Some data on other viruses, such as influenza, suggest that an acute respiratory infection could lead to an inflammatory state and/or changes in the hemodynamic layer affecting the coronary plaque causing it to rupture and leading to a myocardial infarction [33].

Often, COVID-19 infection can be completely asymptomatic. The SARS-CoV-2 virus, causing a systemic inflammatory response leading to endothelial and hemostatic activation, including platelet activation and a coagulation cascade, could be one of the reasons that would explain, at least in part, the increase in coronary TB in patients with STEMI following the advent of COVID-19 [34].

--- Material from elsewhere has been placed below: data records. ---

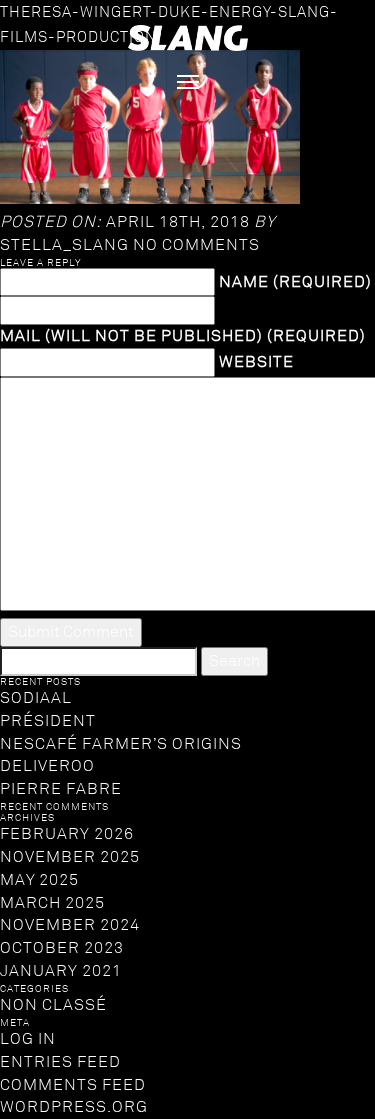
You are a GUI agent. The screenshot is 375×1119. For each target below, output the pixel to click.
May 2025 (39, 880)
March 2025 (52, 903)
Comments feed (73, 1085)
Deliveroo (47, 766)
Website (256, 362)
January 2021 (61, 971)
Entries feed (60, 1062)
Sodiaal (36, 698)
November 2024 (70, 925)
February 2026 (67, 834)
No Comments (196, 245)
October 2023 (62, 948)
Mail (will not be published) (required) (183, 336)
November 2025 (70, 857)
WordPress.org (74, 1107)
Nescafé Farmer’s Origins (121, 744)
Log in (28, 1039)
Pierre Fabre (61, 789)
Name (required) (295, 282)
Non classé (53, 1005)
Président (48, 721)
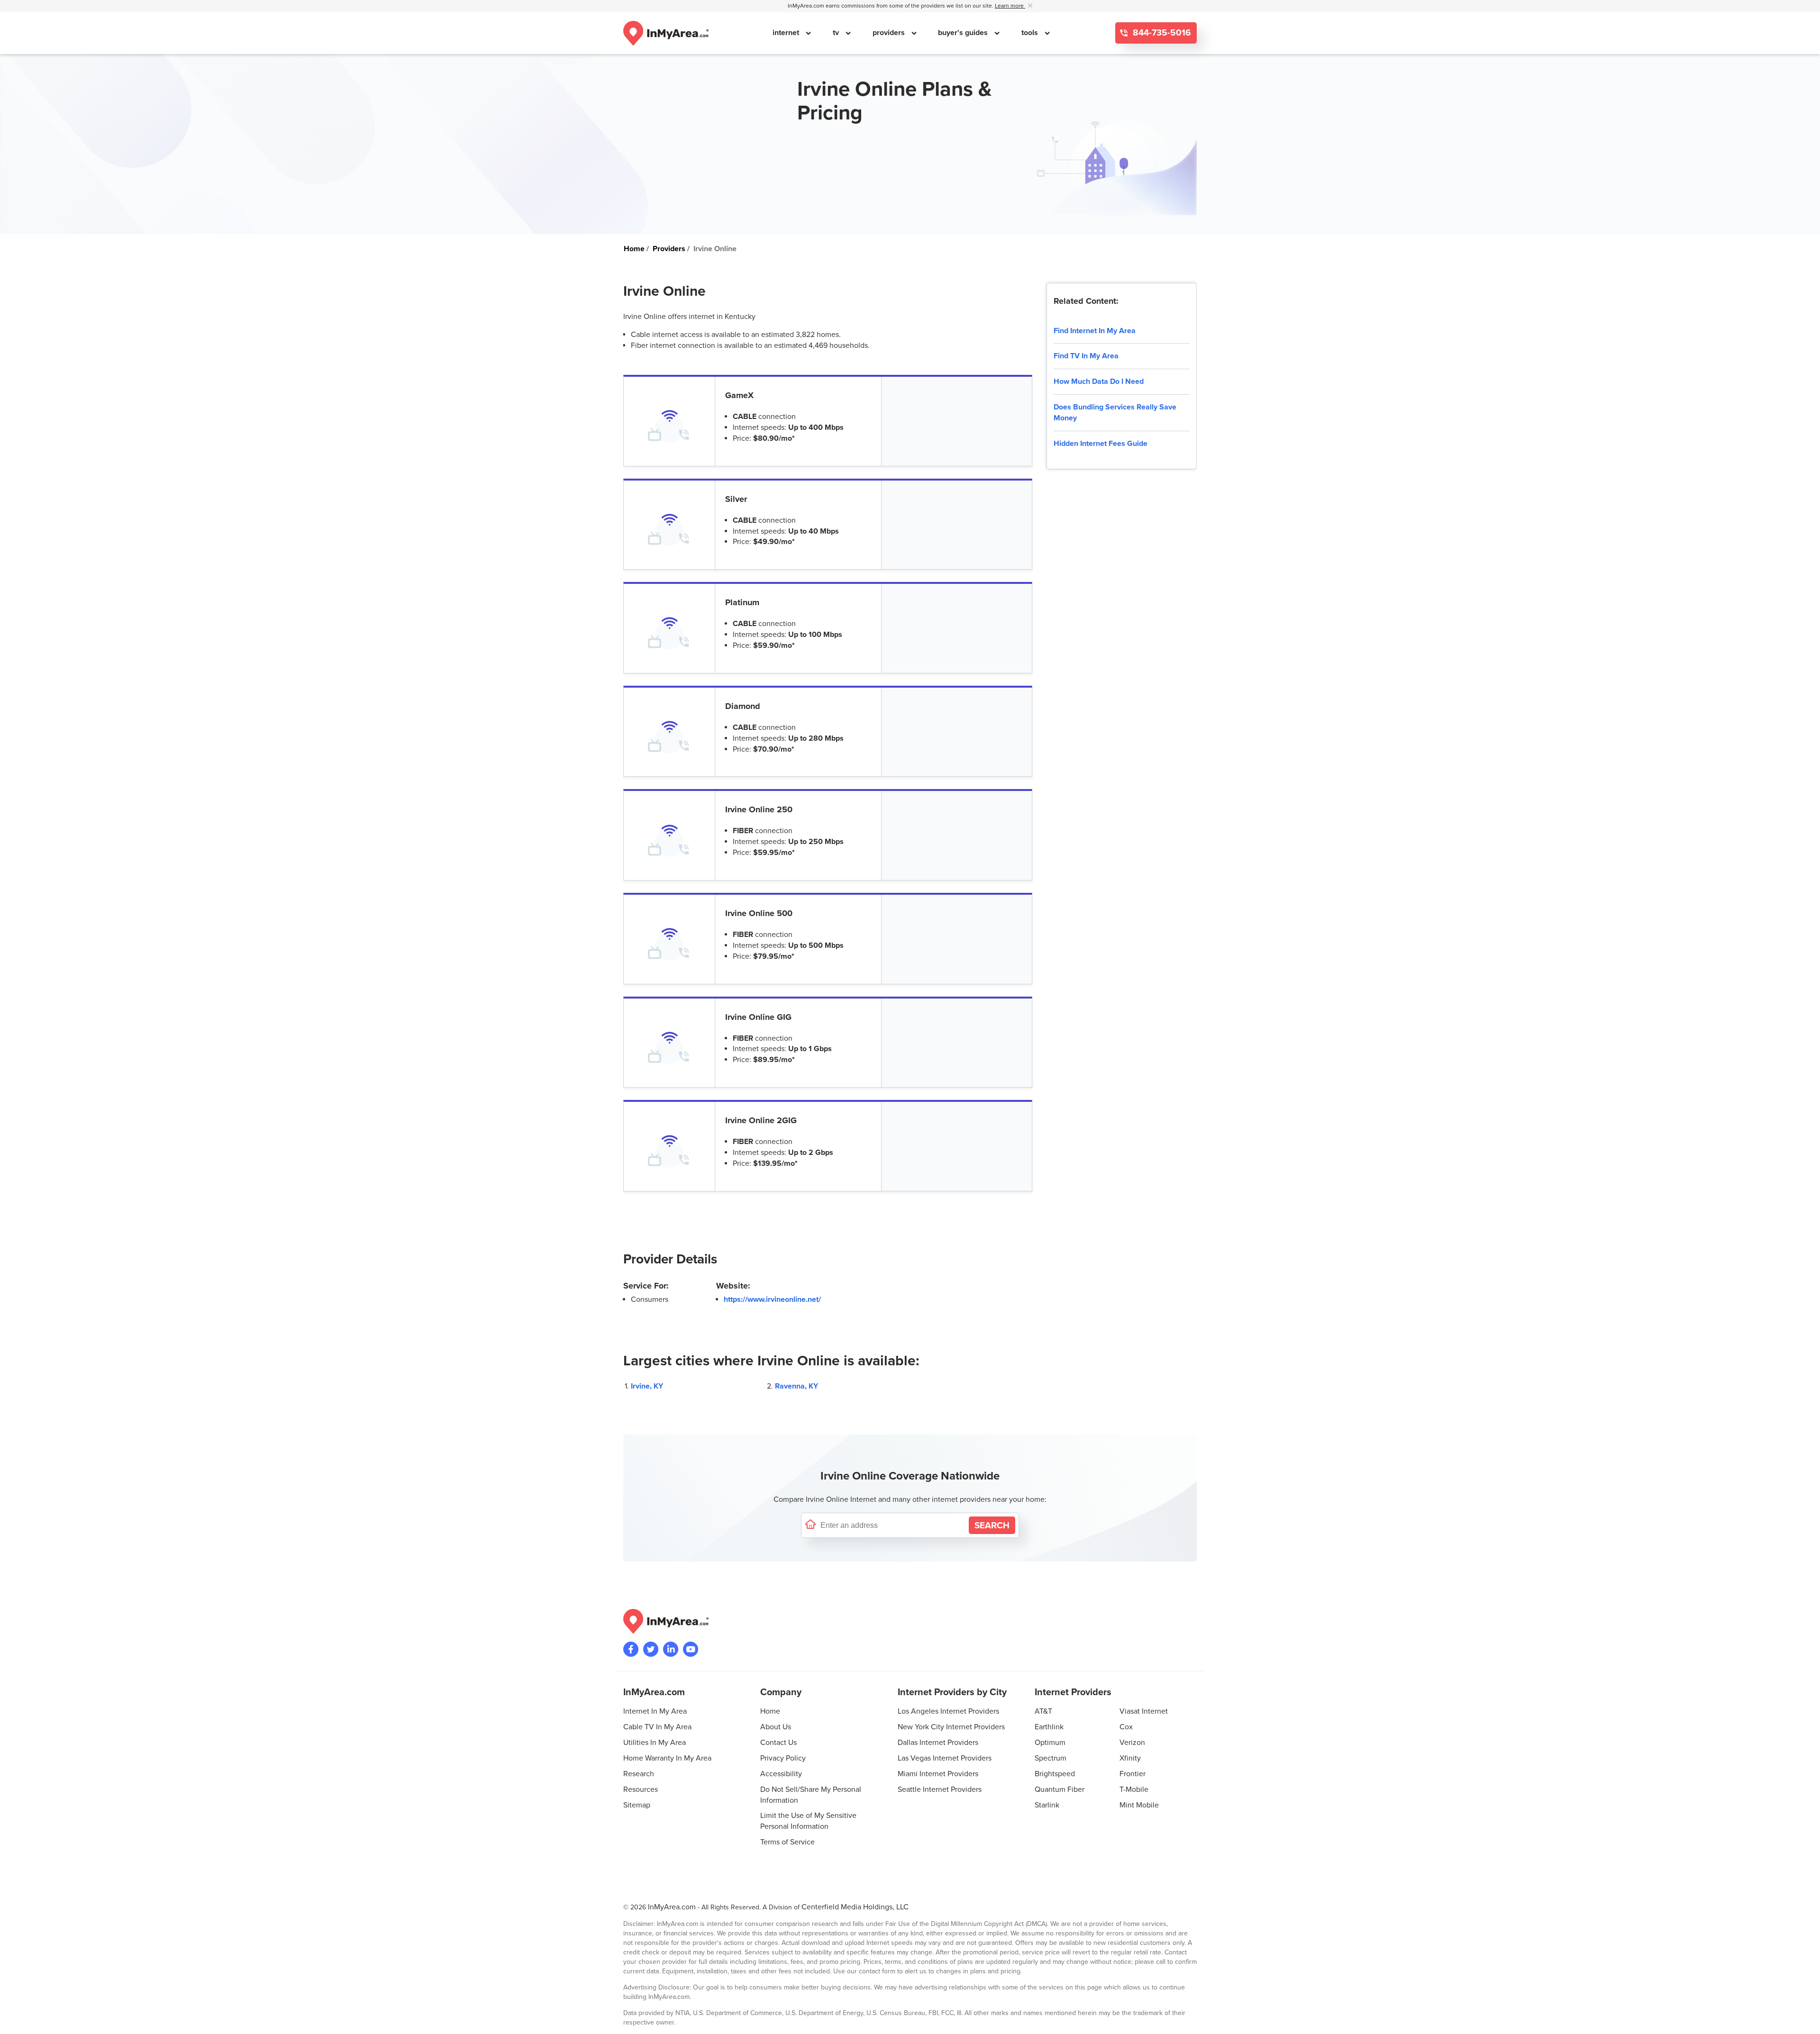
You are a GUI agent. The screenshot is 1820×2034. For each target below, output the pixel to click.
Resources (640, 1789)
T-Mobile (1133, 1789)
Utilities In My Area (654, 1742)
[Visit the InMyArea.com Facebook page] (630, 1649)
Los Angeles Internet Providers (948, 1711)
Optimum (1050, 1742)
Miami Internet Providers (938, 1774)
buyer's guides (964, 32)
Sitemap (636, 1805)
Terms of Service (787, 1842)
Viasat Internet (1143, 1711)
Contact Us (778, 1742)
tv (837, 32)
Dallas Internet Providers (938, 1742)
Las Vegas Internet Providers (945, 1758)
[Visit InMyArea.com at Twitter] (650, 1649)
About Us (775, 1727)
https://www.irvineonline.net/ (772, 1299)
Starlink (1047, 1805)
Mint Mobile (1139, 1805)
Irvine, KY (647, 1386)
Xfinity (1130, 1758)
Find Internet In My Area (1095, 331)
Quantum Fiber (1059, 1789)
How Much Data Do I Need (1099, 381)
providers (890, 32)
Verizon (1132, 1742)
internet (787, 32)
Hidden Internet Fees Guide (1100, 443)
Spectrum (1050, 1758)
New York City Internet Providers (951, 1727)
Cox (1126, 1727)
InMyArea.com (672, 1907)
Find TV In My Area (1086, 356)
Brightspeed (1055, 1774)
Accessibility (781, 1774)
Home (770, 1711)
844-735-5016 (1160, 32)
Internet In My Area (655, 1711)
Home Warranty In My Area (667, 1758)
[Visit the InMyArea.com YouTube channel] (690, 1649)
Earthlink (1049, 1727)
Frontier (1132, 1774)
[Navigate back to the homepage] (666, 33)
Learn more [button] (1010, 5)
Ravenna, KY (796, 1386)
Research (638, 1774)
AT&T (1043, 1711)
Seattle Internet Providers (940, 1789)
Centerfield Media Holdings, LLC (855, 1907)
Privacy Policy (783, 1758)
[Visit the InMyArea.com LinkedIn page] (670, 1649)
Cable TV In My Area (657, 1727)
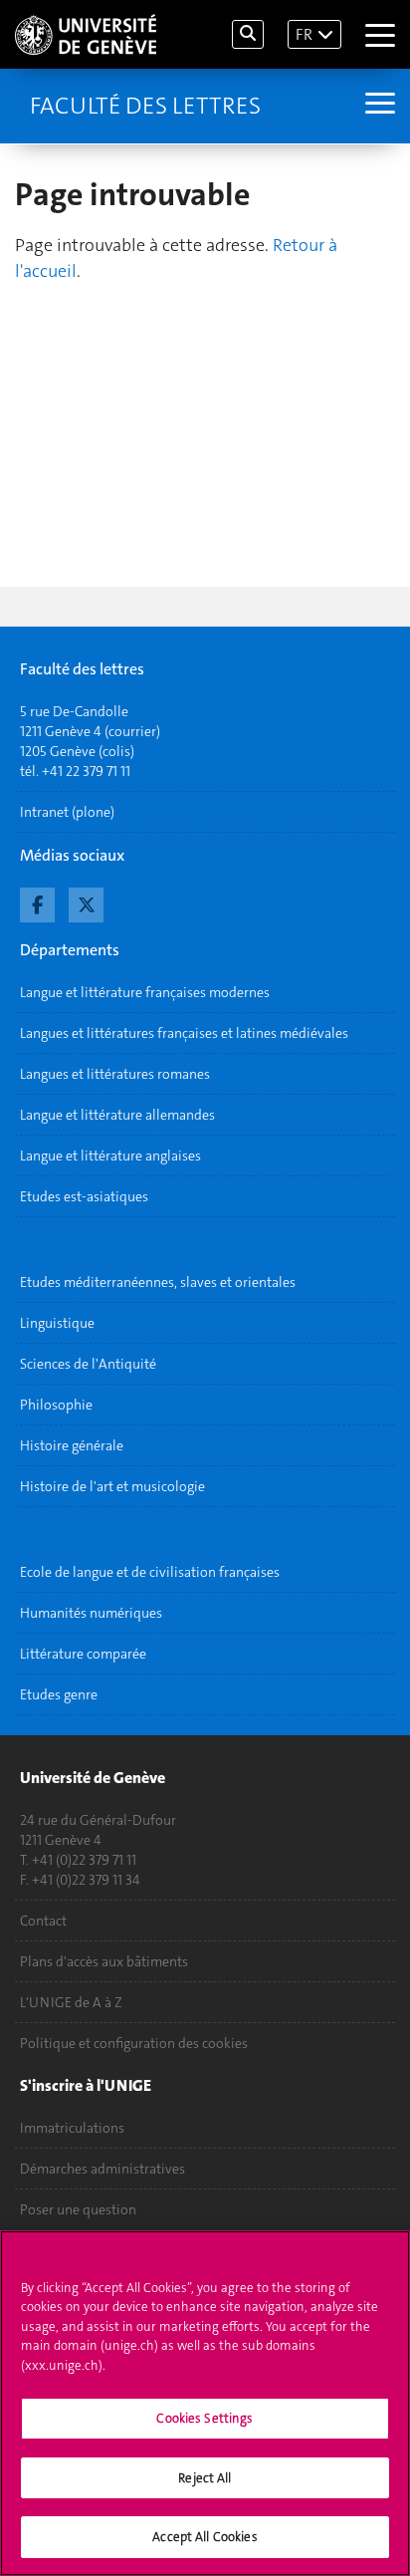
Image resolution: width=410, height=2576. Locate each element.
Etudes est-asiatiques (84, 1196)
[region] (205, 2403)
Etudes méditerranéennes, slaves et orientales (158, 1282)
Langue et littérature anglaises (110, 1155)
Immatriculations (72, 2128)
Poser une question (78, 2209)
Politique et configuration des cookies (134, 2043)
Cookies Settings (204, 2418)
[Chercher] (248, 34)
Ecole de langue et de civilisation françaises (150, 1572)
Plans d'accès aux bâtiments (104, 1961)
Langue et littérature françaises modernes (145, 992)
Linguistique (57, 1323)
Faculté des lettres (145, 106)
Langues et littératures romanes (115, 1074)
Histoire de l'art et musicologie (112, 1486)
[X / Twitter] (86, 902)
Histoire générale (71, 1445)
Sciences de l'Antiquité (88, 1364)
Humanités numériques (91, 1613)
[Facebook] (37, 902)
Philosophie (56, 1405)
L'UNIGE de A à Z (71, 2002)
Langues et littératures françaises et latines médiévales (184, 1033)
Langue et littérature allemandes (117, 1115)
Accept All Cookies (204, 2536)
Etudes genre (59, 1694)
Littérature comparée (83, 1654)
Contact (43, 1921)
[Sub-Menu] (377, 106)
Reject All (204, 2477)
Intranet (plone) (67, 812)
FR (304, 34)
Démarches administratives (102, 2169)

Therefore, in the future, when the mechanisms that increased thrombogenicity during SARS-CoV-2 disease become clearer, there may be a more specific therapeutic approach to better manage this disease.

Conclusions

In patients presenting with STEMI in the COVID-19 era, there was a strong signal towards increased coronary thrombotic loads; further research is therefore needed to understand the mechanism leading to increased thrombotic burden in patients with SARS-CoV-2 infection. However, this was not correlated with worse clinical outcomes. It is necessary to establish a COVID-19 status in all cases of STEMI, and it remains important to choose the benefit of the aggression of antithrombotic therapy in selected cases.